API Security¶

Purpose¶

This document captures the Phase 5 security boundary for the Phoenix-backed DecisionGraph service.

The public API is multi-tenant, authenticated, and intentionally conservative around replay and rebuild controls.

Trust Boundary¶

The first HTTP service boundary assumes:

clients authenticate with static service-account bearer tokens
every versioned API request includes x-tenant-id
tenant authorization happens before controller logic
Phoenix controllers stay thin and delegate service logic to dg_api

The unversioned:

GET /api/healthz

is a deployment-health route and not a tenant-scoped product API.

Route Risk Levels¶

Lowest risk:

GET /api/v1/traces/:trace_id
GET /api/v1/graph/context
GET /api/v1/graph/edges
GET /api/v1/precedents
GET /api/v1/projections/health

Medium risk:

POST /api/v1/events

Highest risk:

POST /api/v1/admin/replays
GET /api/v1/admin/replays/:job_id
POST /api/v1/admin/replays/:job_id/cancel

Auth Model¶

Every versioned route requires:

Authorization: Bearer <token>
x-tenant-id: <tenant>

Service accounts are configured under:

beam/config/dev.exs
beam/config/test.exs

Each account carries:

roles
tenant_ids
permissions

Role checks gate route families:

reader for read APIs
writer for ingestion
admin for replay controls

Permission checks harden sensitive admin actions further:

projection_replay for catch-up replay, replay status, and replay cancel
projection_rebuild for rebuild creation, rebuild status, and rebuild cancel

Tenant Isolation¶

Tenant isolation is enforced twice:

the auth plug rejects accounts that are not allowed to use the requested tenant
replay status and cancel lookups are scoped to the requested tenant before any result is returned

That second rule matters because replay jobs are addressed by job_id.
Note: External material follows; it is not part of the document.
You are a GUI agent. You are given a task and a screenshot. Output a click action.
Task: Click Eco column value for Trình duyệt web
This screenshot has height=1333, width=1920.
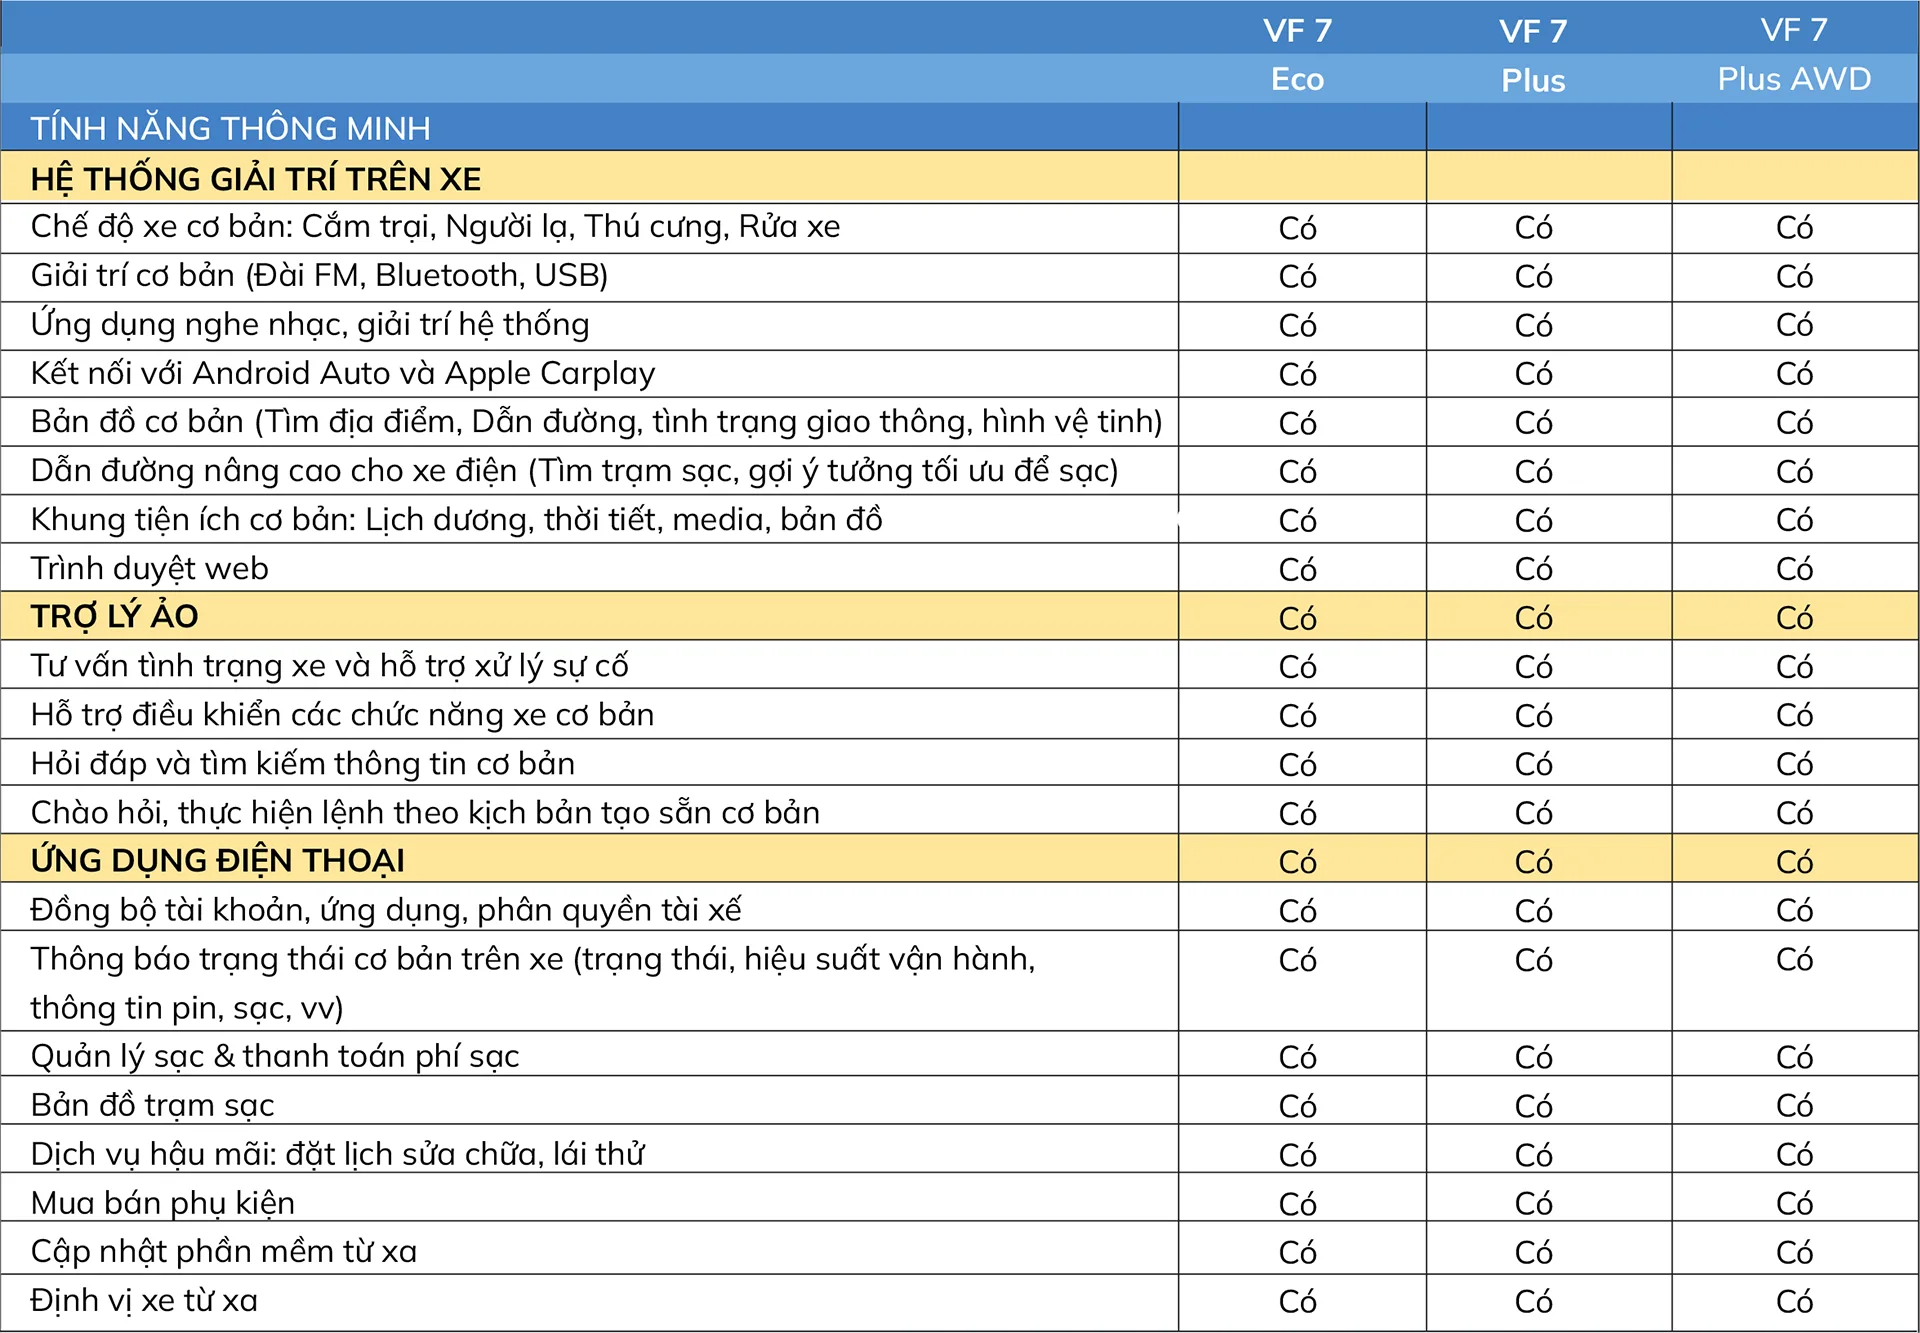coord(1297,569)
A caller that knows another tenant's job ID should still receive not_found.

Replay Safeguards¶

Replay and rebuild routes now enforce these safeguards:

admin role is required
an explicit replay permission is required
rebuild can be disabled per environment through :dg_api, :admin_controls
a human-readable reason is required by default for replay and rebuild requests
operator metadata is persisted into replay run metadata

The default global control lives in:

beam/config/config.exs

Current default:

allow_rebuild: false
require_reason: true

Development and test override rebuild to true so local flows remain usable.

Audit Capture¶

Sensitive admin actions emit audit records through:

logger entries with api_action, account_id, job_id, request_id, and tenant_id
telemetry events under [:decision_graph, :api, :admin, :audit]

Current audited actions:

replay/rebuild start
replay cancel

Audit metadata is also written into replay run metadata where available:

reason
request_id
requesting account identity and roles

Rate Limiting¶

The API uses simple fixed-window ETS rate limiting keyed by:

API scope
service-account ID
tenant ID
current minute window

Configured buckets:

read
write
admin

This is intentionally basic Phase 5 protection. It is enough to prevent accidental bursts and low-effort abuse, but it is not a replacement for upstream gateway controls.

Threat Notes¶

This Phase 5 boundary does not yet provide:

token rotation workflows
signed request bodies
IP allowlists
per-endpoint quota policies
durable audit exports
external identity provider integration

Those remain later hardening work. For now, shared environments should treat the BEAM service as an authenticated internal platform service rather than an internet-exposed public API.